İsa, Allah gibi, yani merhametli,
alçakgönüllü, herkesi seven kişiler olabilmemiz için bize örnek hikâyeler
anlatmaktadır. Bugün bakışlarımızı üç örneğe
çevirelim. Bunlar geçen haftaki öğretilerin devamıdır. İyi
tohumun yanında gereksiz ve zararlı otlar da yetişmektedir ve
bunlar, ürünün bol ve iyi olması için çalışanları yıldırmaktadır.

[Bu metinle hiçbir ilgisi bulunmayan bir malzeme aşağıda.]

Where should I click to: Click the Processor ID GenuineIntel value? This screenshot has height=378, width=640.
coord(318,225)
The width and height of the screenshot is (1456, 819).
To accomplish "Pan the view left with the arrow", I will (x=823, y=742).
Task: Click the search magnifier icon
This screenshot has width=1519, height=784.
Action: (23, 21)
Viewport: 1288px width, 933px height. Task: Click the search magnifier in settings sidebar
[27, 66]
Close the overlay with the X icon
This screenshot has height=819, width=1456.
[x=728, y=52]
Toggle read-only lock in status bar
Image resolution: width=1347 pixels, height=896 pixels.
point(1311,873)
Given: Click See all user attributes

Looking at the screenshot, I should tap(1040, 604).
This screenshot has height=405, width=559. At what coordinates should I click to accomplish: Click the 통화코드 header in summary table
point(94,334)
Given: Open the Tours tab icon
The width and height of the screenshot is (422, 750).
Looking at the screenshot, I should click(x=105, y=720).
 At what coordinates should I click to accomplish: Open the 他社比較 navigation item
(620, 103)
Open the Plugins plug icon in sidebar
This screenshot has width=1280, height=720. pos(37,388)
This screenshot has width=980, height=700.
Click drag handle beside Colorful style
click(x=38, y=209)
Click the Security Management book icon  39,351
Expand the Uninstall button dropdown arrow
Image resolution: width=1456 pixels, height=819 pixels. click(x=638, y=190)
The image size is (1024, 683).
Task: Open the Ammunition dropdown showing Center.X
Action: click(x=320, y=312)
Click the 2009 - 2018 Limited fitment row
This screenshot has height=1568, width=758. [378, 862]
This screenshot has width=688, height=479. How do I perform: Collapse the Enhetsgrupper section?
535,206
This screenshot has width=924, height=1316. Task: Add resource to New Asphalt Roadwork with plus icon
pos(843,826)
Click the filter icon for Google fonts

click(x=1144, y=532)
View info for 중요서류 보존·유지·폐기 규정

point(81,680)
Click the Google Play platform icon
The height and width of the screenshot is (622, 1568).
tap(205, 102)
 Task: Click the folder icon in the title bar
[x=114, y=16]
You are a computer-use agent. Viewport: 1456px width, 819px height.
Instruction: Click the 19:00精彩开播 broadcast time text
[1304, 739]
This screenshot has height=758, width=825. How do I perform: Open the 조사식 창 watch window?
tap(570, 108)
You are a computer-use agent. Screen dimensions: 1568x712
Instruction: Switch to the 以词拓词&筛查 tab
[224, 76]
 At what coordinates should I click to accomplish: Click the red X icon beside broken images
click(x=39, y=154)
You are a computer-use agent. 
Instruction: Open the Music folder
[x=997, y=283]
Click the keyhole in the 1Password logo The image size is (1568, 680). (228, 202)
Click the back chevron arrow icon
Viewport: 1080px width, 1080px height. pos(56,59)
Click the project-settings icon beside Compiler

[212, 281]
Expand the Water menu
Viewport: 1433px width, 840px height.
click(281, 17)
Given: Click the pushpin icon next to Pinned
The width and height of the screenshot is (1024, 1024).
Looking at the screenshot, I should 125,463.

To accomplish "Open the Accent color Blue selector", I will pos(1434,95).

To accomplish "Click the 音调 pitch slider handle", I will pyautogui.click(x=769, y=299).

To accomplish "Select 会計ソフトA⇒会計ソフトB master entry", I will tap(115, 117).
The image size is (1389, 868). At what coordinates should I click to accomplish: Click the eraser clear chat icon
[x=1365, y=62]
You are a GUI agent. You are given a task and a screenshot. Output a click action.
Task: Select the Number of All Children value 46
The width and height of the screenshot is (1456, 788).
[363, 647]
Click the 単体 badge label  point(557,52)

Eğer tohum küçükse cesaretimizi kaybetmemeliyiz, çünkü boyu boyuna
orantılı olmayan bir güce sahiptir. Kadınların ekmek için
kullandığı maya da tohuma benzemektedir: az ve saklı ama
büyük bir un miktarını, değişikliğe uğratan gücü
hayret uyandırır.
Herkesin iyiliği için
İsa’yı yüreğimizde taşımaya
çalışıyoruz, ama aynı anda, yanımızda bunu
yapmamızı engellemeye çalışan insanlar da var. Bizim
uğruna yorulduğumuz Allah’ın Hükümranlığını,
yanımızda yaşayanlar, hatta bizimle Yaşam Sözünü dinleyenler
bile, engellemek istiyor. Ne karmaşa! Ne yapabiliriz? Kilisenin içinde
bile karışıklık yaratanlar var ve nesillerin
kurtulması için çalışan ve kendilerini sunanların
işini bozanlar var. Hatta yüreğimin derinliğinde, Allah’a itaat
etme ve Göklerin Hükümranlığını inşa etme arzumun
yanında geriye dönmemi ve etrafımdaki dünyaya benzememi söyleyen bir
ses de var. Ama ben hiçkimseyi uzaklaştırmamalıyım, yoksa
ben de uzaklaşmalıyım. Olgun olmayan veya sahte bir imana sahip
olanlara sabrediyorum. Bütün gücümle Allah’ıma sadık olmaya,
İsa’yı sevmeye ve dinlemeye, Ruhunun beni yöneltmesine izin vermeye
çalışıyorum. Böylece Rab'bimin sevinci olacağım,
birilerine de Allah’ın çağrısını dinlemesine veya iman
etmesine sebep olacağım. O halde bu hikâye başkalarına, ne
onları yargılamak için ne de davranışlarını
benimsemek için, bakmamamızı öğretiyor ve Allah’ın
çobanımız olması için Gönderdiğine hep bakmamıza
teşvik ediyor. Son günde ancak ve ancak Allah tüm ürünleri
toplayacaktır: O kendisine ait olmayanları uzaklaştıracak
ve sadece Onunkileri tanıyacaktır.
İsa’yı sevenler az mı? Evet
bu doğru, hatta çok azlar. Ama kalabalık olmaları şart
değil. O az kişiler eğer sadık kalırlarsa ve kendi
iman kimliklerini muhafaza ederlerse, yani Sözü yüreklerinde muhafaza edip
yaşamlarında bunu gösterirlerse, onlar Allah’ın elinde büyük bir
güçtürler. Az olanlar artıyorlar ve büyük bir kalabalık
oluveriyorlar: aynen Yeruşalim’de Pentekost’tan sonra olduğu gibi.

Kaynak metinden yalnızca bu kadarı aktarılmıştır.